Grace Kelly: bu insanlar kim!
Evet, işte insanoğlunun denemekten asla bıkmayacağı şeylerden biri; evlilik! Boşanma davalarının artışına, iki üç günde biten evliliklere rağmen insanlar evlenmeye devam ediyor. Evlilik düşmanı değilim dostlar, seven evlensin tabii itirazım yok (olsa ne olacak:-p) ancak evlilik demek düğün demek, düğün demek her yerden gelen ve bir türlü bitmek bilmeyen müzik sesleri demek. Yaz aylarının kabusu sokak düğünleri bana insanların mutlu anlarıyla ilgili hiçbir şey hatırlatmıyor, bana sadece barbarlığı hatırlatıyor. Kendi muhteşem günleri için başka insanların gününü rezil eden insanlar topluluğu. Diliyorum ki bu unutulmaz gün yerleşim yerlerine uzak, kır, bayır neyse işte açıklık alanlarda ya da dışarıya ses vermeyen salonlarda kutlansın, hep öyle olsun, kimse üzülmesin. Umarım bu küçük dileğim, bir türlü şehir yaşamına geçemeyen ülkemde bir gün gerçekleşir.

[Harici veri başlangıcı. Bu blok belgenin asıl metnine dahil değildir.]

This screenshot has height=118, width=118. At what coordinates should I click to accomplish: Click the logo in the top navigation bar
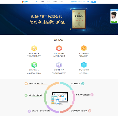(x=25, y=2)
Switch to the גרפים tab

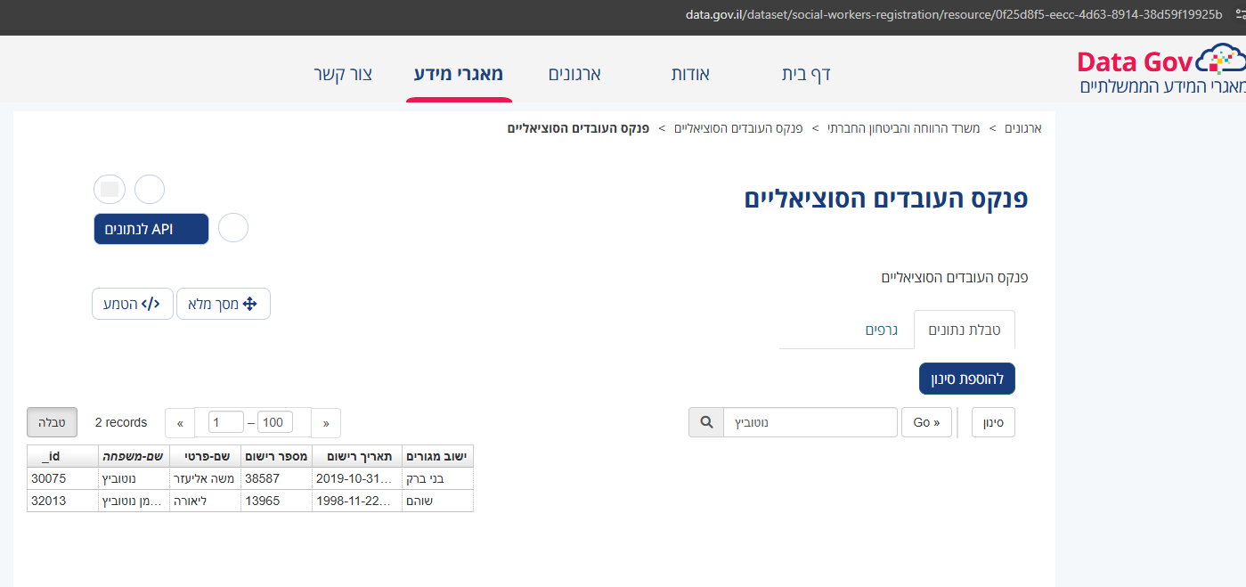click(x=882, y=330)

Niyetim başka bir yazı yazmaktı, daha önce de bir gelinlik dosyası hazırlamıştım zaten ama sanırım yazıya başladığım sırada atılan havai fişekler beni bu yazıya doğru sürükledi. Zaten bir şekilde blog için topladığım malzemelerin arasında bir gelinlik dosyası açılıyor ve içi dolmaya başlıyor. Bu konudaki kaynak çok zengin, ne yapayım. Bu da demektir ki bu dosya asla kapanmaz!
Father of the Bride-1956
The Godfather-1972
The Vow-2012
Viridiana-1961
Star Wars Episode II: Attack of the Clones
Melancholia-2011
The Princess Diaries 2: Royal Engagement-2004
La fille coupée en deux-2007
The Decoy Bride-2011
Confessions of a Shopaholic-2009
It Happened One Night-1934
Love, Wedding, Marriage-2011
The Deer Hunter-1978
The Good Shepherd-2006
Stray Bullet-2010
Sex and the City-2008
P.S. I Love You
Roses à crédit-2010
Runaway Bride-1999
The Notebook-2004
Muriel's Wedding-1994
Brokeback Mountain-2005
Mona Lisa Smile-2003
Father of the Bride-1991
Chéri-2009
Hair-1979
The Graduate-1967
21 yorum:
Evlilik, düğün vs diyince tüylerim diken diken olmasına rağmen... Ne güzel bir post olmuş. Gelinlik, hele de kişiliklisi çok güzel bir şey. Bu posttakileri bazıları da kadınları bambaşka insanlara dönüştürmüş ve çoook güzel olmuş. Bir de Audrey Hepburn'e ait fotoğraflar var nette gelinlikle. Bir filme mi ait bilemiyorum ama, sizin de gözünüzden kaçmamıştır muhtemelen Clea'nımcım.
Bir Kadın,
hoşgeldin:-) evet bazı gelinlikler çok güzel, bir de Grace Kelly'nin fotoğrafına dikkatlice baktım, ne güzel bir kadınmış yahu, baksana yanındakilere bariz fark atıyor. (gelinliği ise enfes tabii) Audrey Hepburn'ün gelinlikli fotoğraflarını hatırlıyorum ama sanırım onlar özel çekim, filme ait değil. filmden olsaydı dikkat ederdim. bir önceki yazıya da koymuş olabilirim, bir bakayım yine de. çok sevgiler.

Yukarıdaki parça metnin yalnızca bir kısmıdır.